Upgrading original insulation to save on your heating bills
Homes built in the 1970s and 80s and insulated to the standards of their time (R‑12 versus today’s R‑41) are energy-hungry beasts. Weak insulation points in houses from that era include the roof (attic), which is responsible for numerous uncontrolled air leaks causing significant heat loss.
However, the R‑value of the attic in this type of home can be increased for a relatively modest investment, thereby cutting heating costs by as much as 20% to 30%. This can translate into thousands of dollars in energy savings over the lifetime of a house!
Blown-in cellulose: superior-quality thermal and acoustic insulation
The material of choice for reinforcing roof insulation is indisputably blown-in cellulose. Made from ground-up paper, cellulose is renowned for its double efficiency when blown in to a density of 1.45 lbs. per cubic foot, both preventing hot air leaks and retaining radiant heat. Its high thermal capacity also helps enhance comfort in the summer by limiting daytime overheating. What’s more, cellulose is highly resistant to fire, vermin, humidity and mildew and has excellent soundproofing properties.
Compared to other traditional insulation materials available on the market, such as mineral wool and fibreglass, cellulose yields better thermal performance per unit of thickness with its R‑value of 3.7 per inch. Offering superior performance over wool batt insulation because it is monolithic – meaning that it has no joints, since it is blown in – cellulose retains its insulating properties all year round, unlike fibreglass, which is less efficient in the winter.
To achieve an optimal air seal in your attic, it is also recommended to install a vapour barrier and seal all joints with urethane, including plumbing vents, attic hatches and all places where masonry walls come into contact with interior framing.
Old insulation: remove or leave in place?
In most cases, your roof’s original insulation is still effective according to the standards of its time. The idea is not to tear out your home’s insulation and replace it entirely but rather to blow in a second layer of insulation while taking care not to crush or move the older layer or block any soffits, which can create other problems.
What should I do if my attic contains vermiculite?
In Canada in the 1970s and 80s, many attics were insulated using vermiculite contaminated with asbestos, which has been proved harmful to respiratory health if inhaled. It is consequently very important not to move or disturb vermiculite insulation but to get it tested first to find out whether it contains asbestos fibres. However, there is no need to panic: vermiculite does not pose any significant risk if it is left in place and effectively sealed. Simply keep in mind that you should never handle this type of insulation directly. If tests show that your vermiculite is not contaminated, then you can arrange for an insulation expert to proceed safely with adding a layer of cellulose on top of the original insulation.
When is the best time to install cellulose insulation in my attic?

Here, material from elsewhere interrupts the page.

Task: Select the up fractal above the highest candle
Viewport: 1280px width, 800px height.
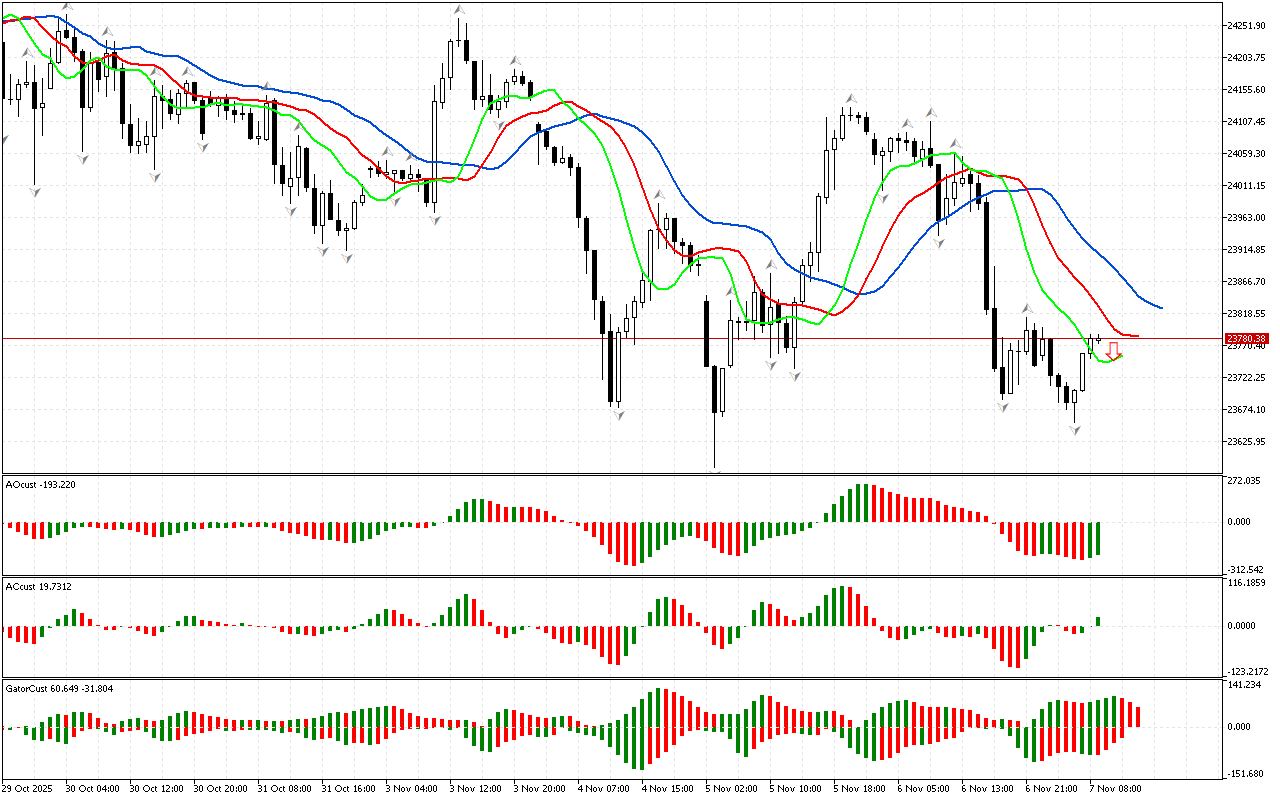Action: point(459,10)
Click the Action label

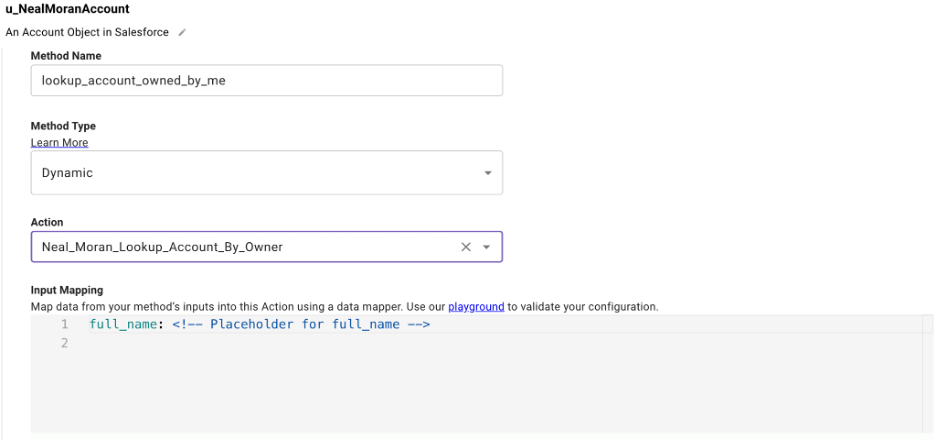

Cellulose should ideally be installed in your attic in the spring, around March or April, to get your house ready for the coming season. Doing it at this time of the year also means that you won’t have to wait to get a quote and may even be able to proceed with the work the same week, unlike in the fall, when insulators are often very busy handling last-minute insulation projects.
Can I install blown-in cellulose myself?
Blowing in cellulose is a complex task that you are better off leaving to certified professionals working with specialized equipment. Rental equipment (cellulose blowers) does not offer the same uniform output and consequently makes it more difficult to achieve optimal results. By using the services of experts, you are also ensuring that the insulation is blown into your attic at the right density, thereby eliminating any risk of settling.